### What the task asks
What's wanted is each entry repeated verbatim, minus its images.

### Task material
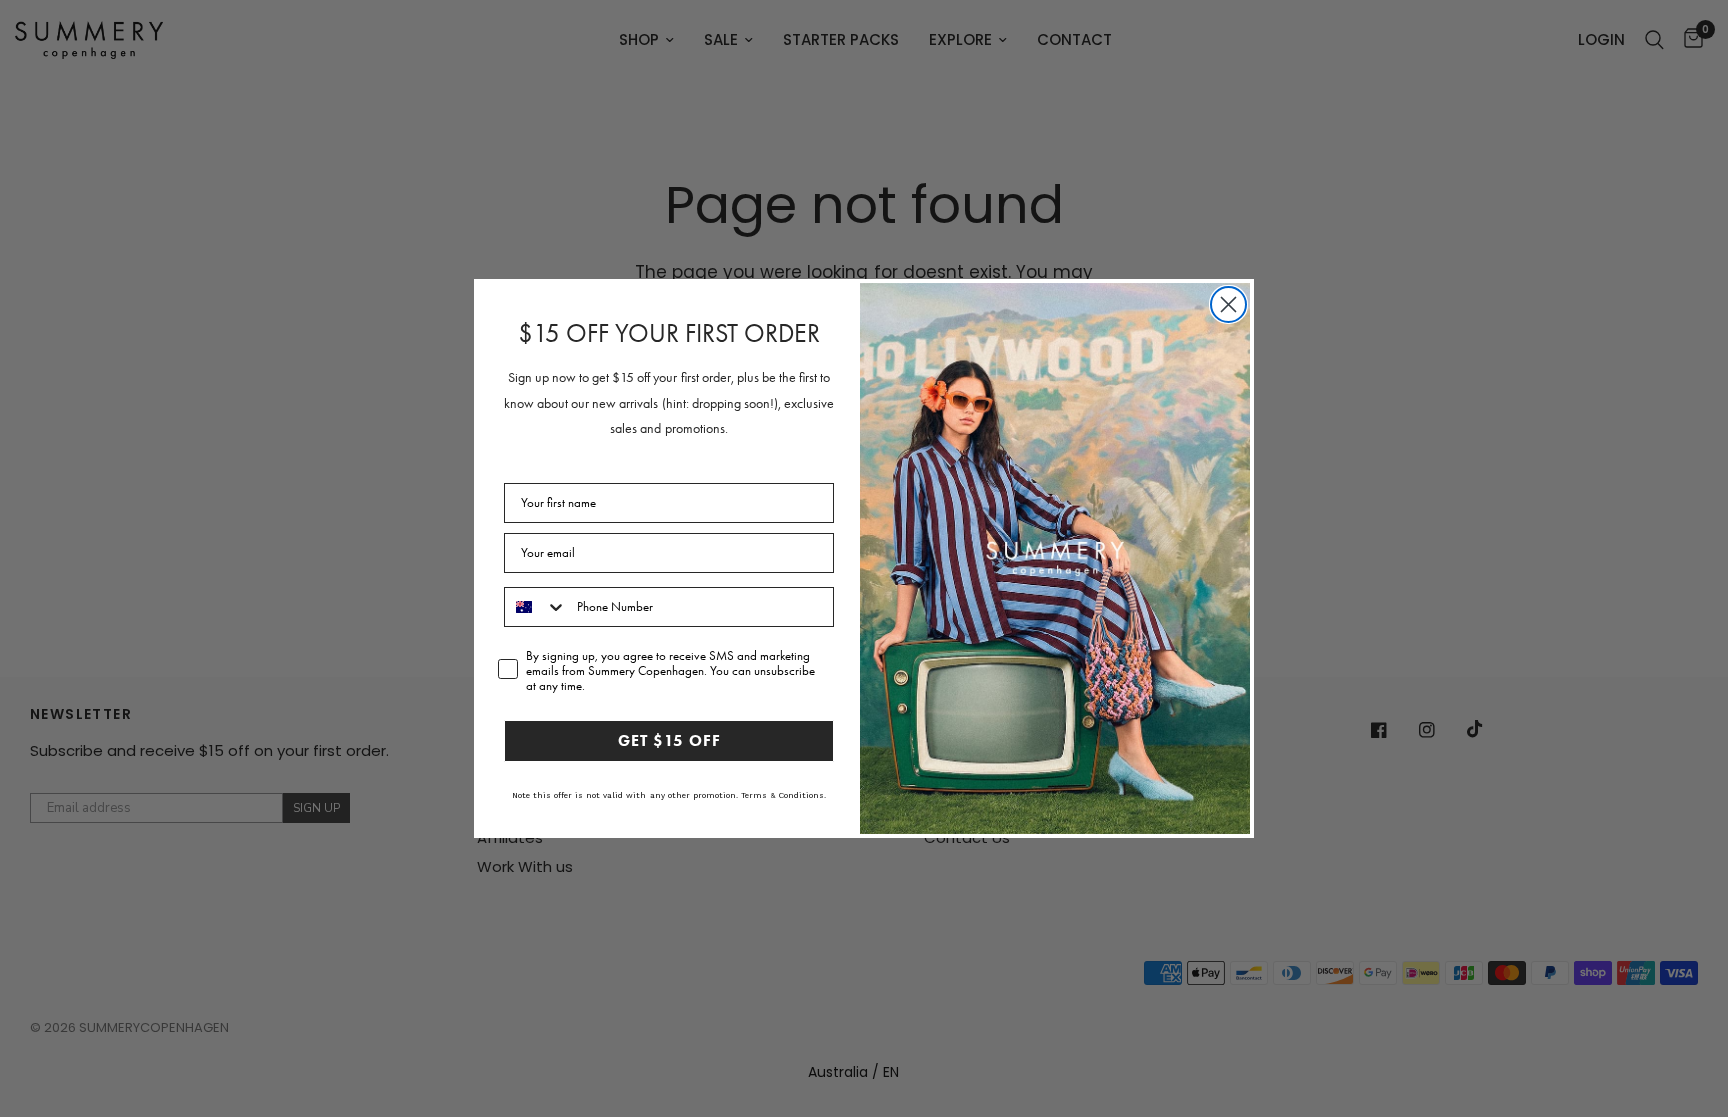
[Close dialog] (1228, 304)
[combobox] (536, 607)
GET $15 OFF (669, 740)
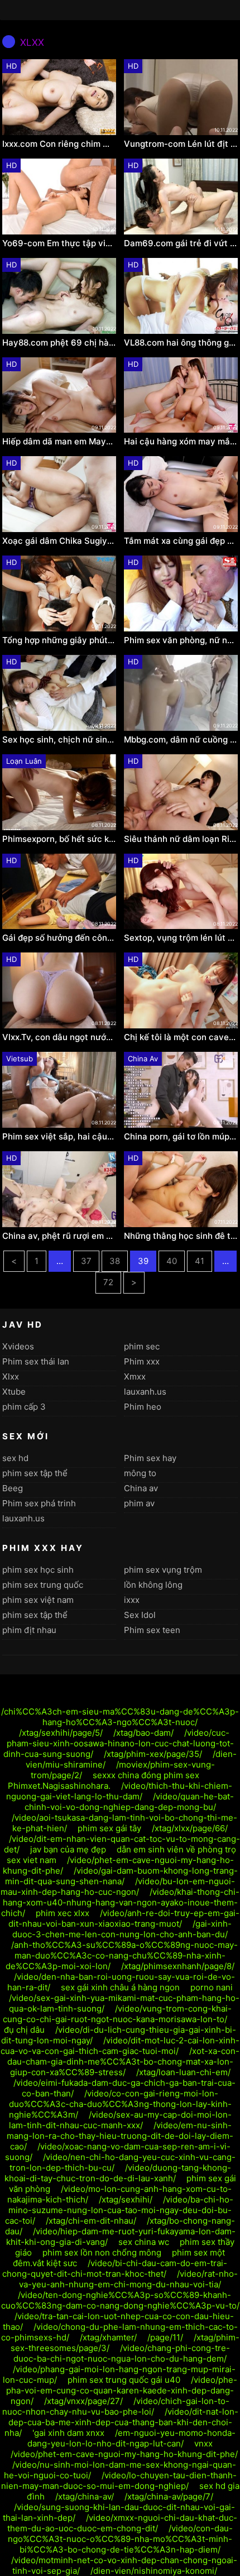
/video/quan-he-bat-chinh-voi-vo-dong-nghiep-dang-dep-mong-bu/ (129, 1801)
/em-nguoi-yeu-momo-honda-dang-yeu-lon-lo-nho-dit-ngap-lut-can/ (131, 2438)
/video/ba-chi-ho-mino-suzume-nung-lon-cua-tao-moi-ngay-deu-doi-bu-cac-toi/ (119, 2210)
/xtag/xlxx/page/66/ (190, 1828)
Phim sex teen (152, 1630)
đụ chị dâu (24, 2029)
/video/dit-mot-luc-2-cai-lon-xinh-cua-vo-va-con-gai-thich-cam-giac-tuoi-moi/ (120, 2045)
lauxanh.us (145, 1391)
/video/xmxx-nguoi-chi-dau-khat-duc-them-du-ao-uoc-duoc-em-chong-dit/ (122, 2523)
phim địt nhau (29, 1630)
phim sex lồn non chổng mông (101, 2252)
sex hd (15, 1458)
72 (108, 1282)
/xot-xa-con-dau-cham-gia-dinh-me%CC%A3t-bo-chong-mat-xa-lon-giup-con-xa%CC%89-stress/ (123, 2061)
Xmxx (135, 1376)
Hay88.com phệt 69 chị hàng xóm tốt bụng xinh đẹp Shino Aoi (59, 343)
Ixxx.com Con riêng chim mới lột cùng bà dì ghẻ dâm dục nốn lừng (59, 144)
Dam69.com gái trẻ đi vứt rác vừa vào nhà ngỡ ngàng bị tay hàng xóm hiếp (181, 243)
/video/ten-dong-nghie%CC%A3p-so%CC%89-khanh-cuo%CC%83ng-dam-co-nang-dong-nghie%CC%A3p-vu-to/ (120, 2300)
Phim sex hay (150, 1458)
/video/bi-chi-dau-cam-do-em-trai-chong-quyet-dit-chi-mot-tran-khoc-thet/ (114, 2268)
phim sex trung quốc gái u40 (124, 2379)
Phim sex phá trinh (39, 1503)
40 (171, 1261)
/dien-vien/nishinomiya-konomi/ (153, 2570)
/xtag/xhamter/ (108, 2337)
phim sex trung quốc (42, 1584)
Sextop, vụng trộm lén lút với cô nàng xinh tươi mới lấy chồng (181, 938)
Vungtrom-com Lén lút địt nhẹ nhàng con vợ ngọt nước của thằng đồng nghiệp (181, 144)
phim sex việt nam (38, 1600)
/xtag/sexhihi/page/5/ (61, 1732)
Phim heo (142, 1406)
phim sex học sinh (38, 1569)
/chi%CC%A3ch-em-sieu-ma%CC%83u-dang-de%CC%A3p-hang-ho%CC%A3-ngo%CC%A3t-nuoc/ (120, 1716)
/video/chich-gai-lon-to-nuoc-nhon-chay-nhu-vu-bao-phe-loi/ (116, 2406)
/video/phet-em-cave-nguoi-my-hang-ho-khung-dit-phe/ (124, 2454)
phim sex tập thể (35, 1473)
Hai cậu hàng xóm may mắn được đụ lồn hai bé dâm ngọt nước (181, 442)
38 (114, 1261)
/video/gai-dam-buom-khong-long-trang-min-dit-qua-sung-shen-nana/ (121, 1875)
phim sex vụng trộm (163, 1569)
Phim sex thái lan (35, 1361)
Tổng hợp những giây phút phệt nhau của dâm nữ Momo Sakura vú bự (59, 640)
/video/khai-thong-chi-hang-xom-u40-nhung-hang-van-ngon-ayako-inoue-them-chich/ (120, 1902)
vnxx (203, 2443)
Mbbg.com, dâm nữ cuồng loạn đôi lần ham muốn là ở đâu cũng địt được (181, 740)
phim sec (142, 1346)
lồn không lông (153, 1584)
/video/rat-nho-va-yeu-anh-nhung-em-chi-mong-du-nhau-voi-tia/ (128, 2279)
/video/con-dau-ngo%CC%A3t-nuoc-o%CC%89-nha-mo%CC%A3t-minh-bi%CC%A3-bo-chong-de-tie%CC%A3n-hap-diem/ (120, 2539)
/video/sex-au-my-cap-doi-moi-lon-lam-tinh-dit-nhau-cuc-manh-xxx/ (120, 2119)
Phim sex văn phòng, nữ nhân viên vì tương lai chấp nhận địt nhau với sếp (181, 640)
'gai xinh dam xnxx (68, 2432)
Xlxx (10, 1376)
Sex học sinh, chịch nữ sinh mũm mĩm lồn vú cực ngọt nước (59, 740)
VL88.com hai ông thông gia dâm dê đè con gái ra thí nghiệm (181, 343)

### Answer to this task
[Close dialog] (1228, 304)
[combobox] (536, 607)
GET $15 OFF (669, 740)
/video/quan-he-bat-chinh-voi-vo-dong-nghiep-dang-dep-mong-bu/ (129, 1801)
/em-nguoi-yeu-momo-honda-dang-yeu-lon-lo-nho-dit-ngap-lut-can/ (131, 2438)
/video/ba-chi-ho-mino-suzume-nung-lon-cua-tao-moi-ngay-deu-doi-bu-cac-toi/ (119, 2210)
/xtag/xlxx/page/66/ (190, 1828)
Phim sex teen (152, 1630)
đụ chị dâu (24, 2029)
/video/dit-mot-luc-2-cai-lon-xinh-cua-vo-va-con-gai-thich-cam-giac-tuoi-moi/ (120, 2045)
lauxanh.us (145, 1391)
/video/xmxx-nguoi-chi-dau-khat-duc-them-du-ao-uoc-duoc-em-chong-dit/ (122, 2523)
phim địt nhau (29, 1630)
phim sex lồn non chổng mông (101, 2252)
sex hd (15, 1458)
72 (108, 1282)
/xot-xa-con-dau-cham-gia-dinh-me%CC%A3t-bo-chong-mat-xa-lon-giup-con-xa%CC%89-stress/ (123, 2061)
Xmxx (135, 1376)
Hay88.com phệt 69 chị hàng xóm tốt bụng xinh đẹp Shino Aoi (59, 343)
Ixxx.com Con riêng chim mới lột cùng bà dì ghẻ dâm dục nốn lừng (59, 144)
Dam69.com gái trẻ đi vứt rác vừa vào nhà ngỡ ngàng bị tay hàng xóm hiếp (181, 243)
/video/ten-dong-nghie%CC%A3p-so%CC%89-khanh-cuo%CC%83ng-dam-co-nang-dong-nghie%CC%A3p-vu-to/ (120, 2300)
Phim sex hay (150, 1458)
/video/bi-chi-dau-cam-do-em-trai-chong-quyet-dit-chi-mot-tran-khoc-thet/ (114, 2268)
phim sex trung quốc gái u40 (124, 2379)
Phim sex phá trinh (39, 1503)
40 (171, 1261)
/dien-vien/nishinomiya-konomi/ (153, 2570)
/xtag/xhamter/ (108, 2337)
phim sex trung quốc (42, 1584)
Sextop, vụng trộm lén lút với cô nàng xinh tươi mới lấy chồng (181, 938)
Vungtrom-com Lén lút địt nhẹ nhàng con vợ ngọt nước của thằng đồng nghiệp (181, 144)
phim sex việt nam (38, 1600)
/xtag/sexhihi/page/5/ (61, 1732)
Phim heo (142, 1406)
phim sex học sinh (38, 1569)
/chi%CC%A3ch-em-sieu-ma%CC%83u-dang-de%CC%A3p-hang-ho%CC%A3-ngo%CC%A3t-nuoc/ (120, 1716)
/video/chich-gai-lon-to-nuoc-nhon-chay-nhu-vu-bao-phe-loi/ (116, 2406)
/video/phet-em-cave-nguoi-my-hang-ho-khung-dit-phe/ (124, 2454)
phim sex tập thể (35, 1473)
Hai cậu hàng xóm may mắn được đụ lồn hai bé dâm ngọt nước (181, 442)
38 (114, 1261)
/video/gai-dam-buom-khong-long-trang-min-dit-qua-sung-shen-nana/ (121, 1875)
phim sex vụng trộm (163, 1569)
Phim sex thái lan (35, 1361)
Tổng hợp những giây phút phệt nhau của dâm nữ Momo Sakura vú bự (59, 640)
/video/khai-thong-chi-hang-xom-u40-nhung-hang-van-ngon-ayako-inoue-them-chich/ (120, 1902)
vnxx (203, 2443)
Mbbg.com, dâm nữ cuồng loạn đôi lần ham muốn là ở đâu cũng địt được (181, 740)
phim sec (142, 1346)
lồn không lông (153, 1584)
/video/rat-nho-va-yeu-anh-nhung-em-chi-mong-du-nhau-voi-tia/ (128, 2279)
/video/con-dau-ngo%CC%A3t-nuoc-o%CC%89-nha-mo%CC%A3t-minh-bi%CC%A3-bo-chong-de-tie%CC%A3n-hap-diem/ (120, 2539)
/video/sex-au-my-cap-doi-moi-lon-lam-tinh-dit-nhau-cuc-manh-xxx/ (120, 2119)
Phim sex văn phòng, nữ nhân viên vì tương lai chấp nhận địt nhau với sếp (181, 640)
'gai xinh dam xnxx (68, 2432)
Xlxx (10, 1376)
Sex học sinh, chịch nữ sinh mũm mĩm lồn vú cực ngọt nước (59, 740)
VL88.com hai ông thông gia dâm dê đè con gái ra thí nghiệm (181, 343)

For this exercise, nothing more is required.